Apr
26
2016
It won’t be over
Author: adminOf all the discouraging, disappointing and shameful news coming out of our current presidential political campaign, two facts are crystal clear. One – when the campaign is over, it won’t be over. Two – this country – and we who call it ours – will never be the same.
Traditionally, political battles are supposed to end right after the votes are counted. Final bills are paid, campaign paraphernalia stored or – in the case of the losers – usually destroyed. Staffers seek new opportunities and life returns to normal. Whatever that was – it’s just over. History.
In recent national elections, that Norman Rockwell description of political campaigns has been fraying at the edges. Actually, it’s been torn down the middle. Disputes – actual or imagined- have been carried into political office by both winners and losers. Winners have been heavy handed in how they conducted themselves and their elected responsibilities. “Gotcha” legislation, rule changing and other attempts at muzzling losers have become standard operating procedure.
Losers – those whom voters have rejected – immediately set about trying to scuttle whatever the winners attempt to do. Cooperation and compromise have become signs of “weakness” – especially if you’re a Republican. Any attempt to work together is met with immediate scorn by supporters and, too often, recall attempts.
But this time – this year – it’s already worse. And there’s nothing in the political tea leaves to indicate a return to the Rockwell era. Ever.
In the Republican Party, cracks in party discipline have been turned into canyons separating members. The smallest philosophical differences are now verbal weapons with which to beat all others over the head. Language – usually reserved for bar fights – is so common it’s often run on the evening news with no censoring. Racism and lies have been accepted by followers of certain candidates as either correct in the mind of the ignorant believer or discarded as just their guy lying “like they all do.”
There’ll be no healing – no acceptance of different thought – no coming together for the “good of the country” after this one. There’ll be no alliances to work for the common good. We’ll see more attempts to divide – to disenfranchise – to exclude. Like the current GOP refusal to even talk to a Supreme Court nominee, much less hold the Constitutionally required hearing. The seeds for all of this have been sown. And, as the National Republican Party is learning, you reap bitter fruit from such planting.
A national GOP, as we’ve known it, has been bought out by billionaires and poisoned by narrow-minded ideologies. It’s been purged of rational thought and traditional standards. It has ceased to have a central core of responsibility as big money has circumvented even the most futile attempts to broaden a steadily shrinking base of support. As a national political representative, Priebus and the rest of his cohorts have no real political power of their own and find themselves running to keep up with the Kochs, Adlesons and others who pay the bills.
Some of this cancer has begun to mutate in national Democrat operations as well. There’s a bitter inside battle involving the national chairwoman and the former vice chair that’s become more apparent. Efforts to compete – even to rebuild – in races long-ago dominated by the GOP have not been effective. While Republicans gerrymander state political maps, Democrats have been largely silent or ineffective in trying to flatten the playing fields. The “loyal opposition” has too often become the “loyal doormat” or no opposition at all.

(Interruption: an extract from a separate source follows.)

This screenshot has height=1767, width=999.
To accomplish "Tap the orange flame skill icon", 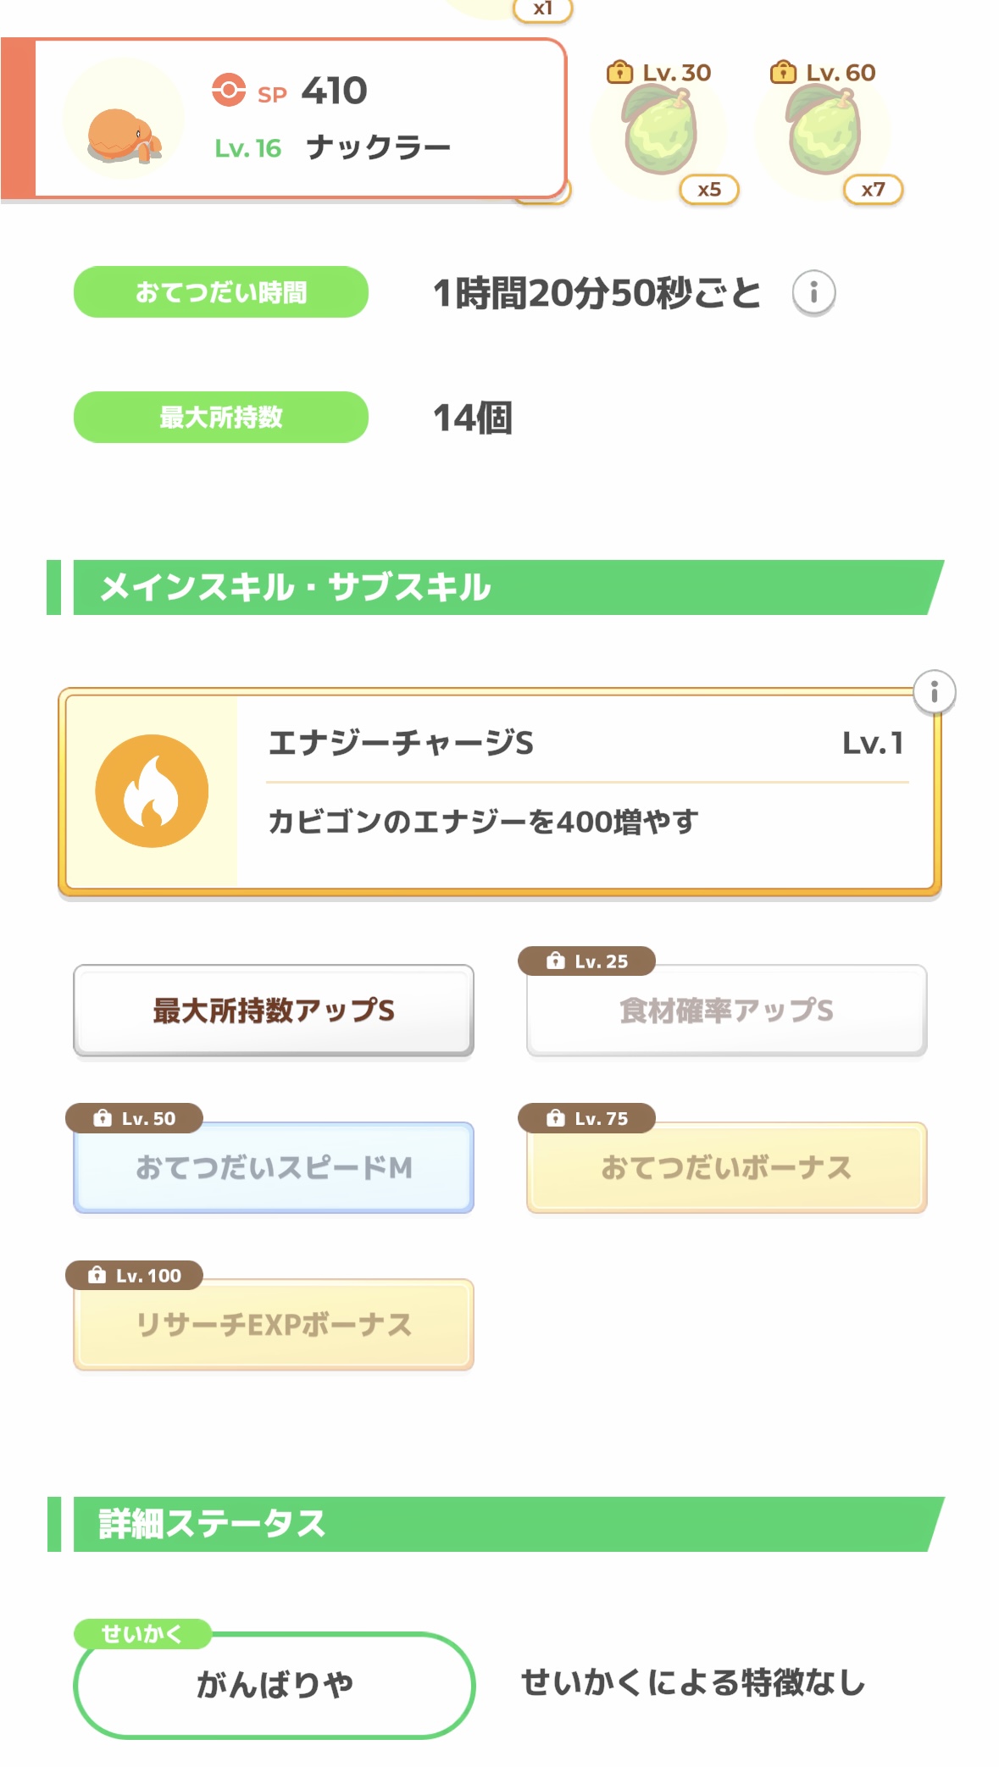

Both parties are losing membership and both need to rethink and rebuild. Democrats will likely have the easier job after the 2016 election. But it appears the GOP is in for some very serious problems if it’s to again represent any moderate and more progressive folk. Should Priebus and his neutered minions wish to thank someone for making that job more difficult, they need look no further than Donald J. Trump.
I doubt Priebus will survive long after November 8, 2016. Nor should he. But Trump has nearly single-handidly created a much larger problem. The evidence is overwhelming his base of followers is largely older white men with a distinct mix of racists, separatists and folks ignorant of government who’re destined to stay that way. For any rebuilding effort to be successful to achieve a modern, open and inclusive Republican Party, those folks will have to be dealt with. And they don’t have any use for “modern,” “open” or “inclusive” in their politics. Their way or the highway.
Which means – at least to me – two “Republican” parties. Maybe three. Or – and here is what the GOP must face squarely- a smaller Republican party after losing the aforementioned older white men, racists, separatists and the ignorant to a third party. Yes, it’s been tried before. And, yes, it’s never been successful. But Trump is not going to shut up. He’s got the money. And he’s delighted with the adulation surrounding him. He has a national – if not world – platform and, after the election, I don’t see him folding his tent and going back to just buying and selling real estate.
If the GOP doesn’t clean up its act, get back in charge, get the billionaires under control and disassociate itself with anything Trump, it faces no chance of being a viable political party for decades. None. It will become a neutered, narrow-minded, white and totally ineffective smaller “club.”
We need a healthy, robust, responsible National Republican Party. Our entire political structure is based on an active, effective two-party system. The new entity must be open, receptive to change, inclusive to minorities – who’ll soon make up the majority of this nation – and be more moderate in thought, word and deed. It can take a more conservative approach to things. That’s fine. But that conservatism must be more responsible and truer to the values that have defined it historically.
Hell of a job ahead. And I wish ‘em well!